Bonnie and I took a row boat out onto the lake, and a man on an island we rowed to told us about the “boat toilet” out in the distance on one of the shores, so we took off towards the white-looking trees and discovered tons of birds perched atop this cluster of “bird shit” white trees. It was so funny. Then we took pics of ourselves with the sunset-peach mountains behind us, and spent the rest of the night uploading our pics to Flickr (check it out! flickr.com/photos/anthonyp), writing cards, having dinner at the spot we frequented across the street, and watching Babe II: Pig in the City (genius, sick dark twisted genius.)

Yesterday really felt like a “day off”, and boy was it nice. It was also Thanksgiving so we wanted to take it easy and eat good food. In the morning I took a walk to explore the new neighborhood, and I found a nice little Stupa (or temple/shrine) on a tiny little island I got over to by way of a ‘hidden’ staircase off the road. I just sat and looked out on the quiet morning lake for a while. It was a perfect day, warm with clear skies, crisp fresh air. I realized that Pokhara is like a Rio di Janiero or San Francisco of Nepal, beautiful and relaxed, a pleasant jewel of a city.

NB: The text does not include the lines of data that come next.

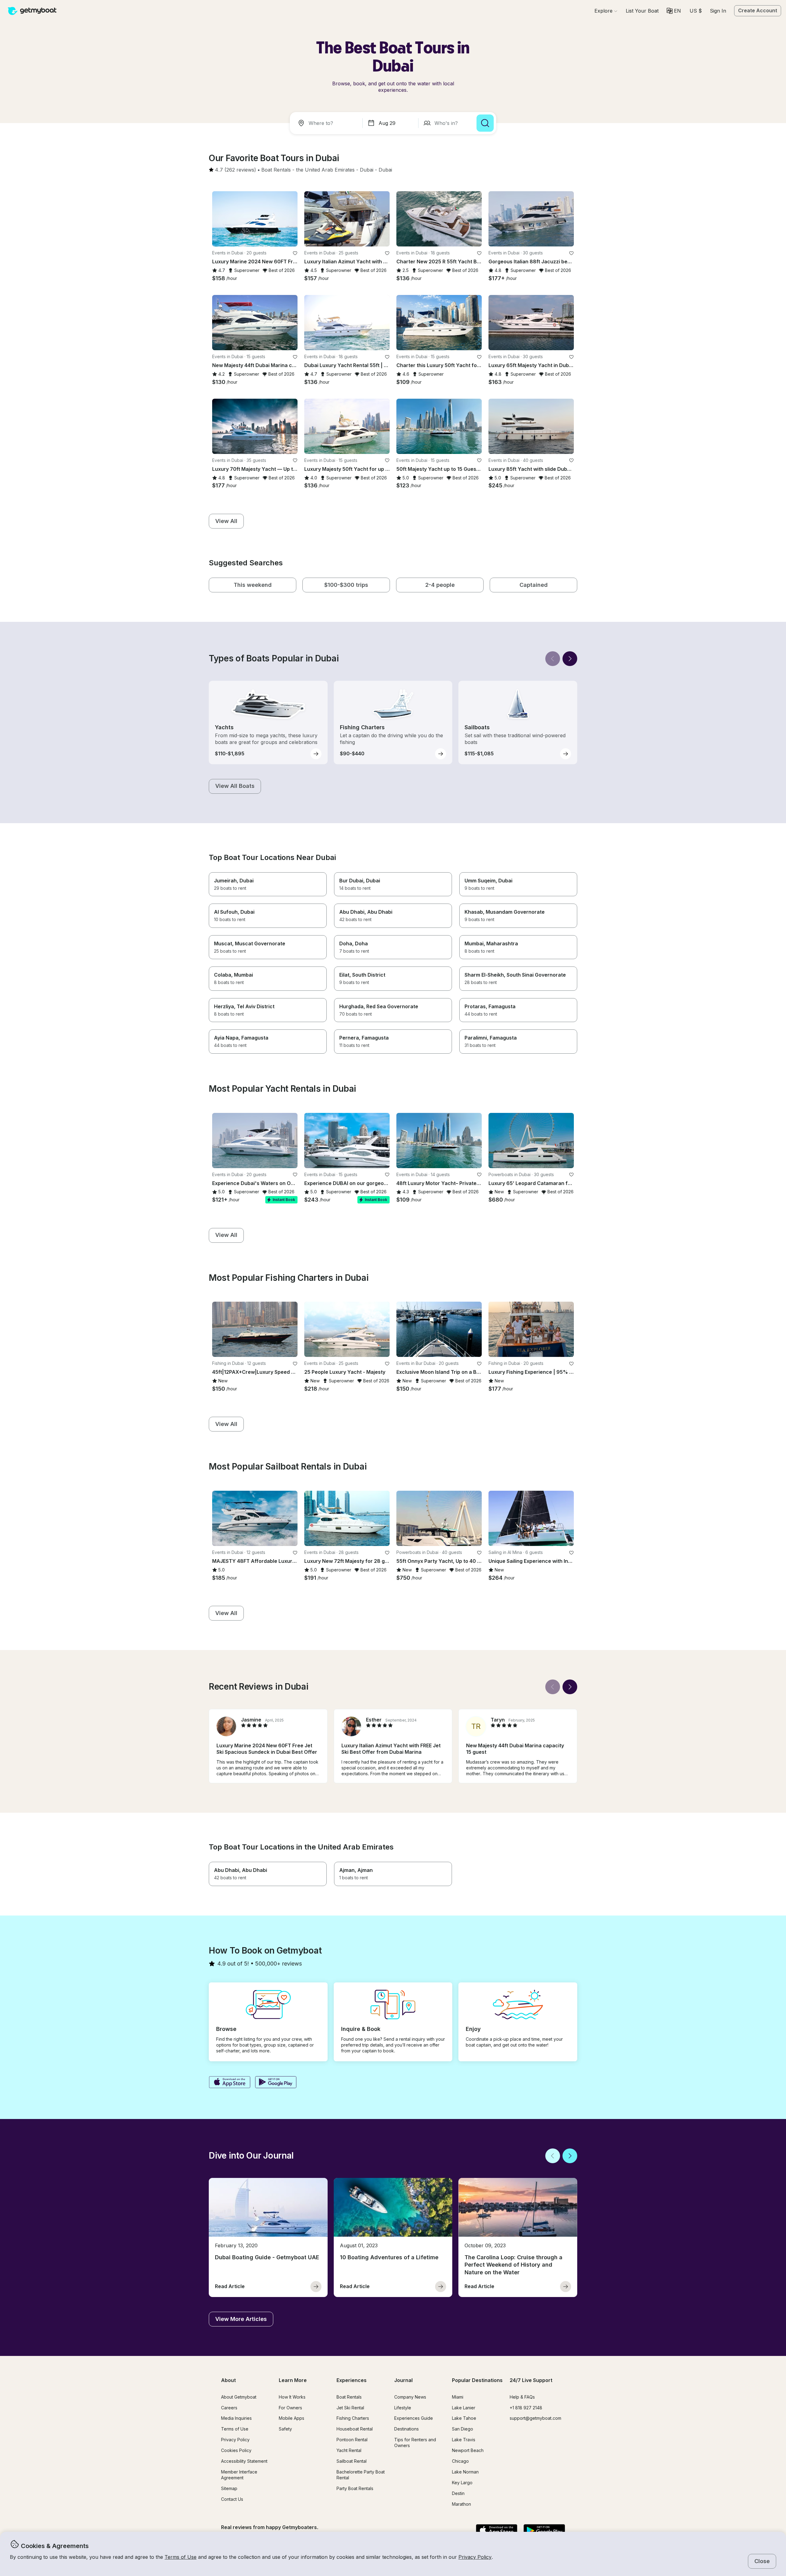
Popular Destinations (477, 2380)
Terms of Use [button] (180, 2557)
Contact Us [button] (232, 2499)
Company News (410, 2397)
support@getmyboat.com (535, 2418)
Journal (403, 2380)
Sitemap (229, 2488)
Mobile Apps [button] (291, 2418)
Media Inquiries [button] (236, 2418)
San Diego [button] (462, 2428)
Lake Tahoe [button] (464, 2418)
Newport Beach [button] (468, 2450)
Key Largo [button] (462, 2482)
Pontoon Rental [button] (352, 2439)
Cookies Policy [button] (236, 2450)
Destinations (406, 2428)
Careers (229, 2407)
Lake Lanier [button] (463, 2407)
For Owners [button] (290, 2407)
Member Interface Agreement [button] (239, 2474)
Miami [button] (457, 2397)
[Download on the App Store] (229, 2083)
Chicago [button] (460, 2461)
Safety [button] (285, 2428)
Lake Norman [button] (465, 2471)
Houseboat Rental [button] (355, 2428)
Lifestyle (402, 2407)
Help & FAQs (522, 2397)
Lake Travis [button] (463, 2439)
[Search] (485, 123)
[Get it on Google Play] (276, 2083)
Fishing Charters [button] (353, 2418)
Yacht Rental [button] (349, 2450)
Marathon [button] (461, 2504)
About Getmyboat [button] (238, 2397)
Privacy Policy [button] (475, 2557)
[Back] (552, 658)
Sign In (718, 11)
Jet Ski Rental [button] (350, 2407)
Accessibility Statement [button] (244, 2461)
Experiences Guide (413, 2418)
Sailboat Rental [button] (352, 2461)
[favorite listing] (295, 253)
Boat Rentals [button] (349, 2397)
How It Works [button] (292, 2397)
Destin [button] (458, 2493)
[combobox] (327, 123)
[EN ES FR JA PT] (674, 11)
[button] (642, 11)
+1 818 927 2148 (526, 2407)
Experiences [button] (352, 2380)
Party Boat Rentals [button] (355, 2488)
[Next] (569, 658)
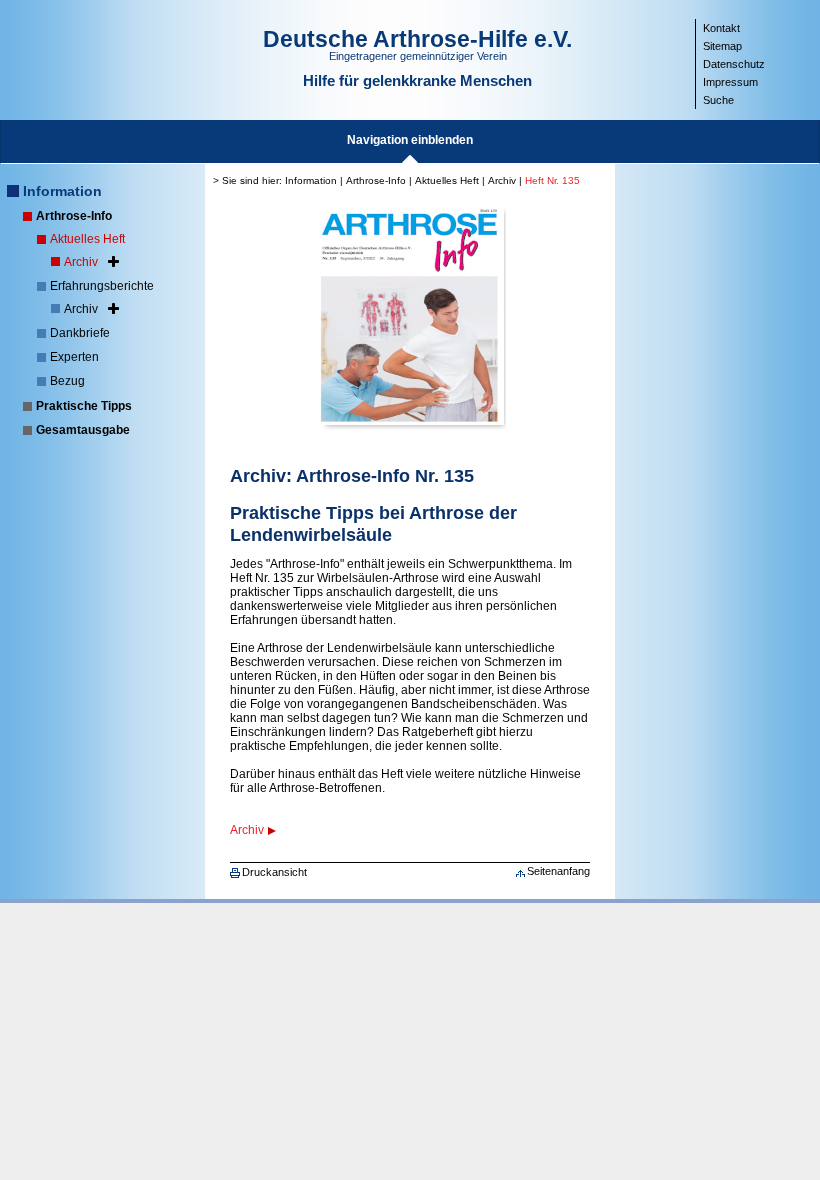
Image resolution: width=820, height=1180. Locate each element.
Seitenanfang (558, 871)
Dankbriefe (80, 333)
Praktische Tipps (84, 406)
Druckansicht (274, 872)
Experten (74, 357)
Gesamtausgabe (83, 430)
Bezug (67, 381)
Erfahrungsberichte (102, 286)
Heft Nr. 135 (552, 180)
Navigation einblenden (410, 140)
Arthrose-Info (74, 216)
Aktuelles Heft (87, 239)
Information (62, 191)
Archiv (81, 262)
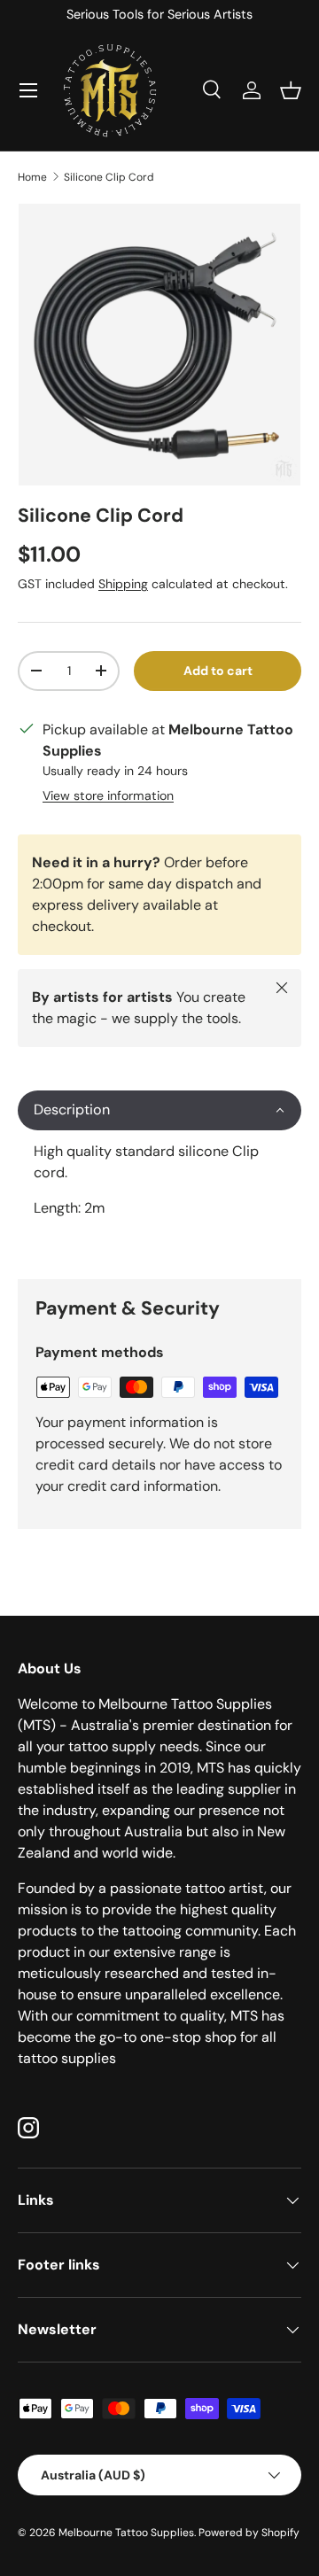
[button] (290, 90)
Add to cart (218, 671)
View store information (108, 795)
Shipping (123, 584)
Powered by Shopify (249, 2533)
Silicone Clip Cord (109, 177)
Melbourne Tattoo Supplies (126, 2533)
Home (32, 177)
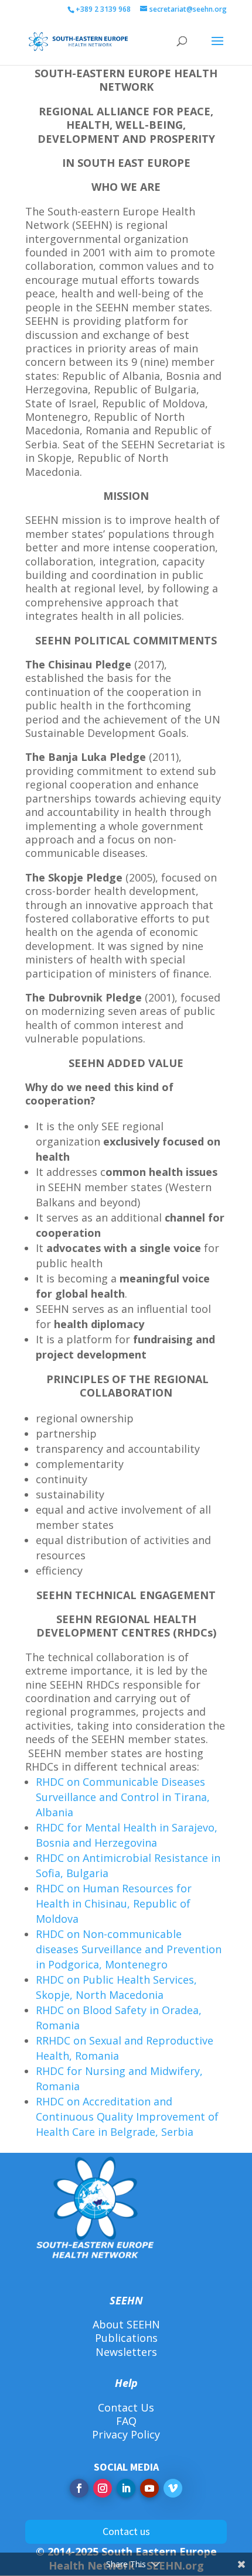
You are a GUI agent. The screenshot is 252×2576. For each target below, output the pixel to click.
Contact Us (126, 2407)
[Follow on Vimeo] (173, 2488)
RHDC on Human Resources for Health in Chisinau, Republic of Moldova (114, 1903)
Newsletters (126, 2352)
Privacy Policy (126, 2434)
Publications (126, 2338)
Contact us (126, 2531)
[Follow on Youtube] (149, 2488)
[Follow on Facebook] (79, 2488)
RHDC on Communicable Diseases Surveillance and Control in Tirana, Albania (123, 1797)
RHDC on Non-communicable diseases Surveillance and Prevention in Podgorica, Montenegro (129, 1949)
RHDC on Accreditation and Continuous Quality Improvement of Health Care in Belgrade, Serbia (127, 2116)
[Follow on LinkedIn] (126, 2488)
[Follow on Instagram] (102, 2488)
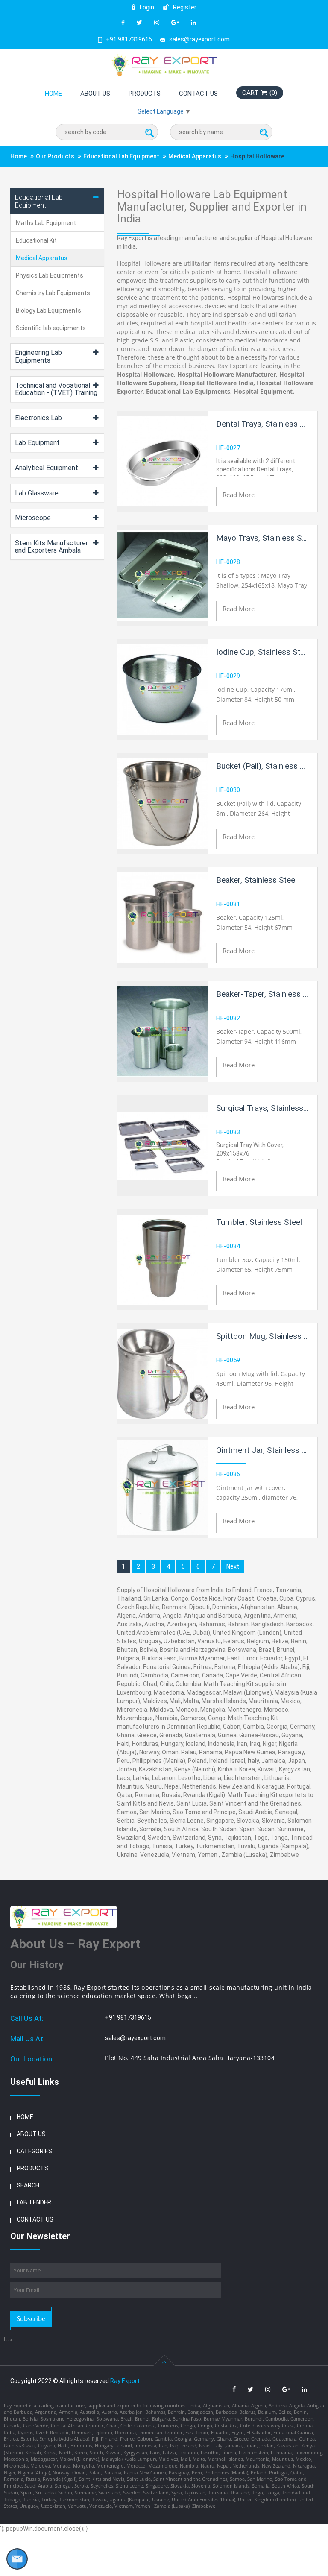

I read that there’s nowhere else where a plateau meets with such huge beautiful mountains so suddenly as here, and off in the distance was the Annapurnas mountain range so clear and high above us, like an unbelievably painted wall so close to us. This backdrop makes the view from our roof, or from just about anywhere in town, seem like a fairy tale.

Next we went down to the immigration office and got Visas extensions so we can stay another 15 days in Nepal, so that we can visit three farms here instead of one or two, with enough time without rushing or taking any public transportation. We had lunch at a beautiful Zen Japanese restaurant, where we got to wear different slippers around and eat yummy organic veggies. Then I went cruising on my fully UNloaded bike, and it was just heavenly. My friends were still feeling under the weather so I made two runs on their behalf to the post office, where I spoke with all the postmasters and got to stamp the envelopes myself. I managed to rile up Bonnie and Cara to take a bike ride around the lake, and that was sweeeeeeet! Beautiful beautiful beautiful, especially outside the tourist areas with all the hotels and sky-diving places. I was so moved that I took a 10 minute handheld video of my ride back, and despite it’s bad handheld shakiness, to me it’s worth a million words. (I’ll post it on Flickr eventually!)

We looked around all day for any Thanksgiving-y comforts, and not only is there nothing resembling any American holiday dishes, there aren’t even any Americans. Sure, there are tourists and white people, but they’re from anywhere but. It’s kind of amazing. So the best thing we came up with was Japanese food (again). It, too, was yummy and organic, but it was no smashed potatoes, stuffing, cranberry and pumpkin pie! [Tummy grumble, seriously!)
I wish I could write about TODAY right now, but now I’m on the farm (it’s Amazing!) and I need to get some shut-eye for my first big day! Let me say, though, that today was freakin BIG, and so was this freakin mountain! OMG, seriously, so big! PS- I’m sleeping no more than 10 feet above two buffalo. Yes!!

All my love limitless love, right at you!